A very interesting new opportunity is the Dynaverse project, a German project to build a very large spectrometer for the Fred Young Sub-millimetre Telescope, located on a mountain next to ASTE, APEX and ALMA and 5,600 metres above sea level, using the knowledge and expertise of the KID team.
The combination of fundamental research, driven by applications in astronomy, has already attracted many diverse talents to KIDs research.
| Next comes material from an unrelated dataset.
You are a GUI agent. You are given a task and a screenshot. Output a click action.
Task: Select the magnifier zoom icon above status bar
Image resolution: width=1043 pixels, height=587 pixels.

Akira Endo sees how KIDs inspire students at TU Delft. ‘Because they experience the entire process, from NbTiN block to measurement and everything in between.’
De combinatie van fundamenteel onderzoek, gedreven door toepassing in de astronomie, heeft al veel uiteenlopende talenten naar het KIDs onderzoek toe getrokken. Akira Endo ziet op de TU Delft hoe de KIDs studenten inspireren. “Omdat ze het hele proces van NbTiN blokje tot meting en álles daartussen meemaken.”
Hij droomt al een nieuwe droom waarin de afstand tussen de sterrenkundige en het meetinstrument verdwijnt. “Wat als in de toekomst het ontwerpproces en de mogelijkheden van de hardware samen in open source ontwerpsoftware te vangen zouden zijn… Waarmee sterrenkundigen zelf een detectorontwerp zouden kunnen maken voor een specifieke onderzoeksvraag? Dan gaat naast hogere gevoeligheid en grotere bandbreedte ook een veel groter aantal creatieve breinen een rol spelen.”
Het avontuur van de ontwikkeling van KIDs lijkt ook na 20 jaar nog lang niet voorbij.